• READING PASSAGE:
........

Everything clicked for New York as it skunked the Skins and took over the top spot in the NFC East

This Sunday, when the New York Giants take the field at home against St. Louis in a game that can wrap up their first division championship in 23 years, Phil Simms will step out into the arena and hear...and hear...what? Cheers? Boos? Mixed cheers and boos? Beers and chews? What will he hear?

"Good question," the Giants quarterback says. "It'll be interesting."

Why do New York fans love to boo this guy so much? He has led his team to more victories than any NFL quarterback this year: The Giants were 12-2 after beating the Redskins 24-14 in RFK Stadium on Sunday. And in the three previous weeks Simms had brought his team from behind for victories, two of them on the road and all of them against playoff-caliber teams. On Nov. 16, the Giants beat the Vikings by two points, the winning field goal coming with 12 seconds left; to get them there Simms had to convert a seemingly hopeless fourth-and-17 situation. The following week the Giants beat the Broncos by three, this time with six seconds showing, and Simms had to cash in a third-and-21 on that final drive.

On Dec. 1 against the 49ers, the Giants were down 17-0 at the half, but in less than nine minutes Simms and the offense scored 21 points, and the game ended 21-17. In some towns a guy could run for office on the strength of three straight victories like that, or at least they would call him a magician. In New York it's "Yes, but...."

"I watched the 49er game in a bar," said Glenn Moore, an Australian writer who was visiting New York. "Do you know what they were all talking about? The two interceptions Simms threw in the first half. I said, 'But the guy won the game,' and they told me, 'Shut up, you don't understand.' "

Is it comfortable victories they want? O.K., the Redskins game qualifies. It was a nasty kind of game for a while, a defensive game, with the Giants shutting down Washington's two favorite schemes, throwing the ball deep and pounding on the ground with running back George Rogers. (Rogers had only 22 yards on 10 carries.) The score was 7-7 with 1:50 left in the first half when Simms took over and did what he does best—better, perhaps, than any NFL quarterback this year—run a hurry-up offense.

In a minute and 27 seconds he took his team 81 yards in seven plays for a touchdown. When the Skins rushed only three linemen and dropped seven backs into a prevent defense, Simms handed off on a draw play or threw underneath the coverage. When they came in with a fourth lineman, Simms hit flanker Bobby Johnson for 34 yards on a quick-up pattern, laying the ball into his hands perfectly. When Washington blitzed two safeties, he found the right outlet man, split end Stacy Robinson, for 19 yards. Simms got his TD by faking a scramble and pulling up at the last minute to hit Johnson, who was cutting across the end zone. It was textbook hurry-up football, and when a team breaks a tight game open with a score like that it has a chilling effect.

........

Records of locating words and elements
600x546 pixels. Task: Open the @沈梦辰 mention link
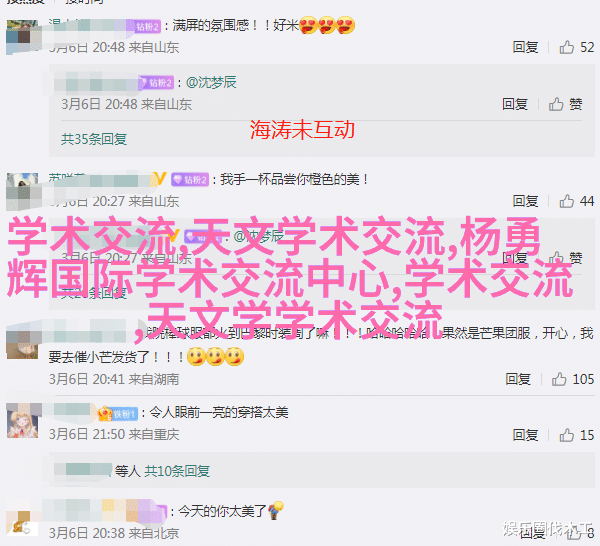click(x=211, y=82)
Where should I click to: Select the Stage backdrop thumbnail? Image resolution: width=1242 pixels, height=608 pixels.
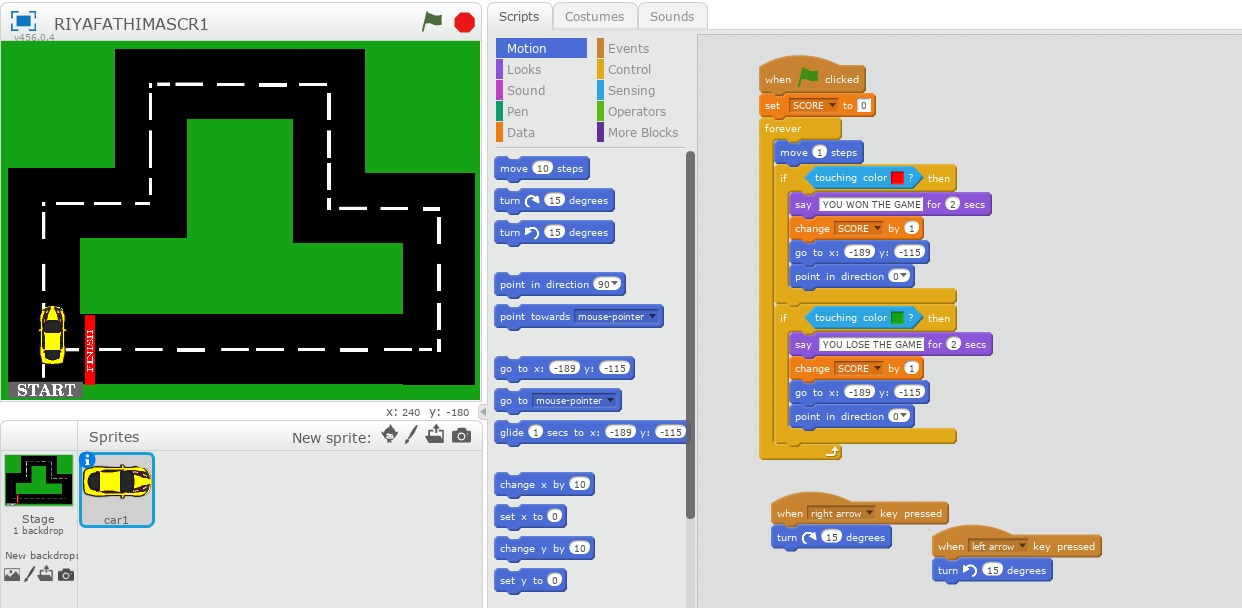pyautogui.click(x=38, y=480)
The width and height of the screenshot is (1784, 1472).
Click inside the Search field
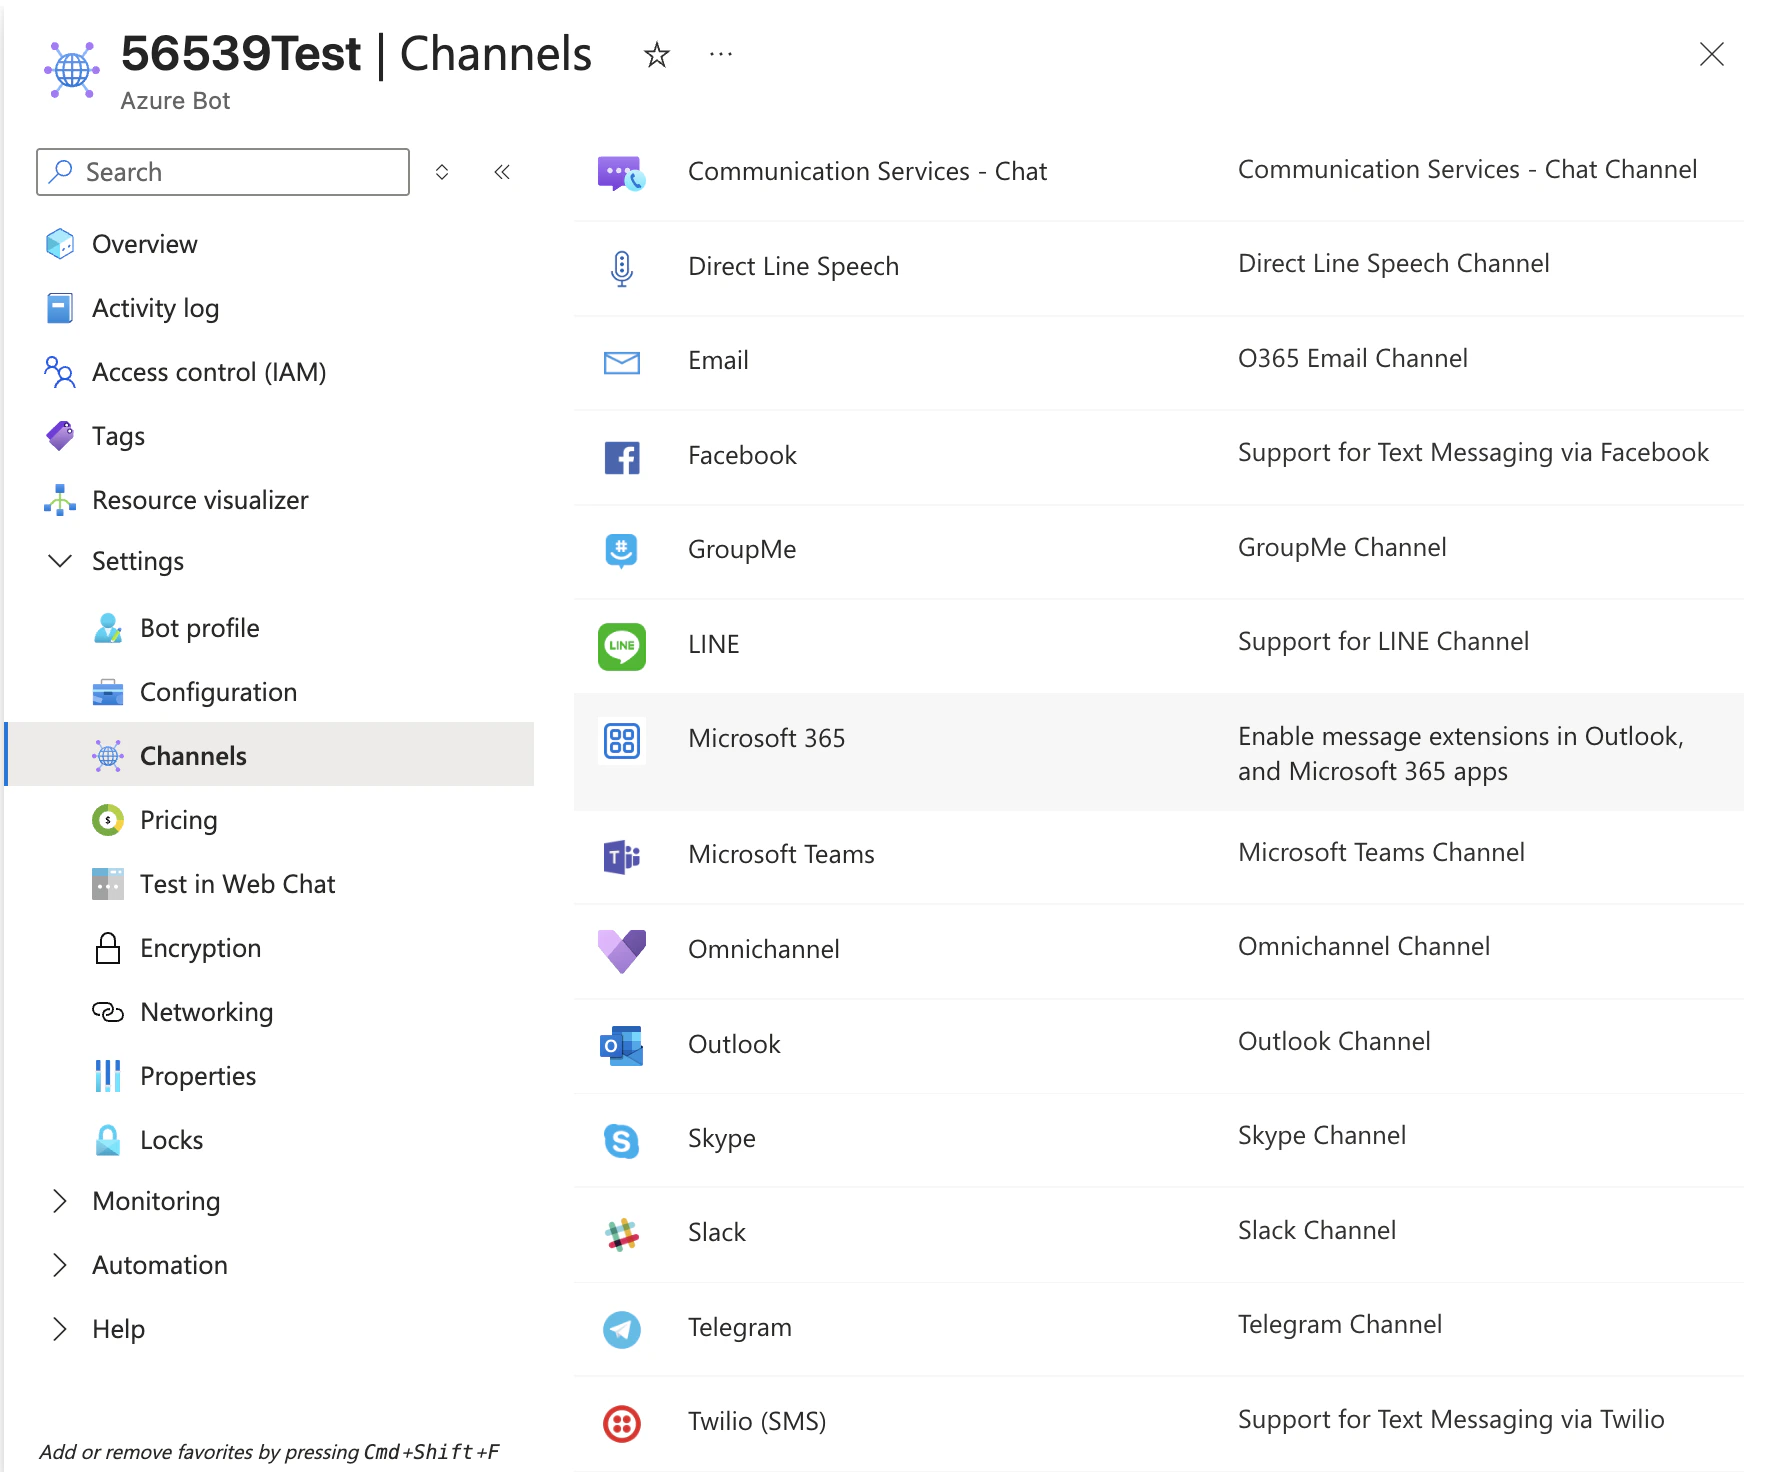point(222,171)
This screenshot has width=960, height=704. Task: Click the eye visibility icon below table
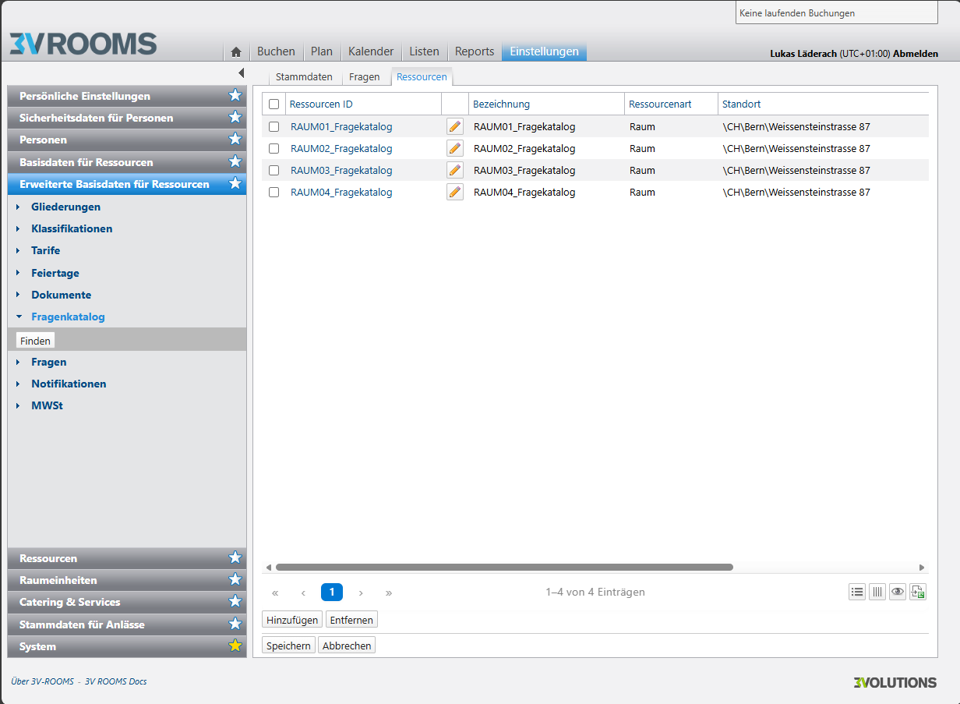click(x=898, y=592)
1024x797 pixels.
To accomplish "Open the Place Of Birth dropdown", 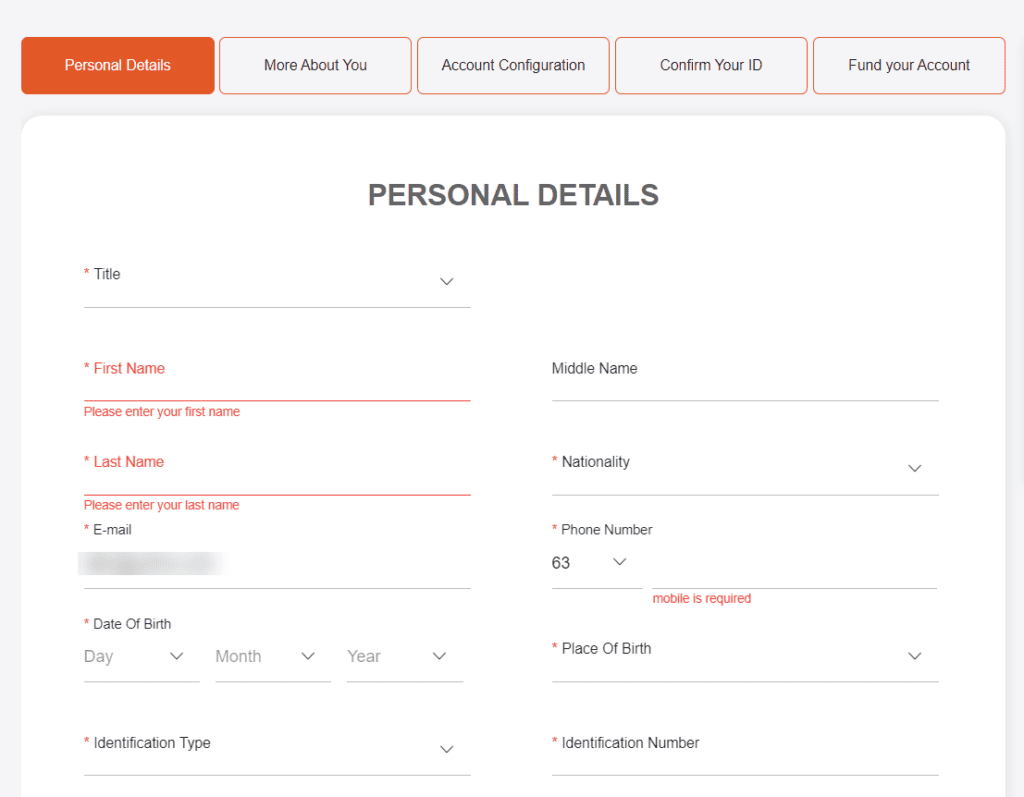I will (744, 656).
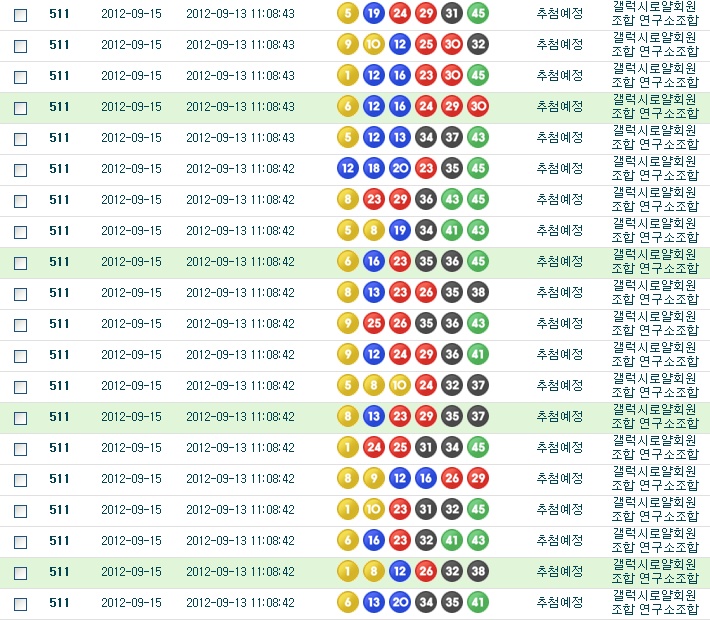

........

• WRITTEN PROBLEM 1:
In the article on the Giants, how many yards did George Rogers gain in the Redskins game, and on how many carries?
• WRITTEN PROBLEM 2:
Report every line of the rows above that contains the string "Task". Case counts.

• FINISHED ANSWER 1:
22 yards on 10 carries.

• FINISHED ANSWER 2:
600x546 pixels. Task: Open the @沈梦辰 mention link
This screenshot has width=960, height=704. Task: Click the eye visibility icon below table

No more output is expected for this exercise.